Clarity 5: Loving Liam
READ THE PROLOGUE:
Liam Larson, 1989
I am standing on the side of the road and holding a newborn infant.
She is looking up at me with curiosity on her face, and I can already tell she’s going to be my best friend. We’re going to do everything together, especially coloring and making snow angels. She’s really tiny right now, but I’m sure that when she’s a little bigger she’ll love playing catch with me. I have a ball, but I don’t have anyone to play with.
First, I need to know her name.
“What are we going to call her, Mama?”
Turning to the side, I look at my mother who is sitting in the driver’s seat of the car and crying softly. I think she’s crying because it hurt a lot to take the baby out of her stomach. There is blood staining her dress, and she is clutching her midsection as her shoulders shake with sobs. She barely makes any sound, but she is shaking so hard that the car is trembling beneath her.
I thought she needed to go to the hospital, but she said no.

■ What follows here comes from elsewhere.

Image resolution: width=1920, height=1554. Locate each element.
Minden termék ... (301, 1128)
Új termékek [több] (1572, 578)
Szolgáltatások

The baby in my arms is bloody and red. Maybe that’s why Mama never wanted to touch her. When she came out, I tried to wipe most of the gooey stuff off her before wrapping her up in Mama’s green sweater. Once I got it all off her face, I was able to see that she’s perfect. She has clear blue eyes and chubby little fingers. Her bellybutton was funny. I asked Mama what to do about the floppy string, but she wouldn’t help me.
“Liam,” my mother says from the car, and she is crying so much that she can hardly breathe. “Leave her there. Hurry! Before someone drives by.”
I look around in confusion. It’s early morning, and there aren’t many other cars on the road. Why would Mama want me to leave the baby here? It’s winter and there is a thin layer of snow on the ground. I shift the baby in my arms, because they are growing tired. She might be tiny, but I’m not that big and strong yet and it’s hard to hold her.
“Please, Liam,” my mother says again, placing her face in her hands as though she cannot look at me. “Put the baby down and come back into the car.”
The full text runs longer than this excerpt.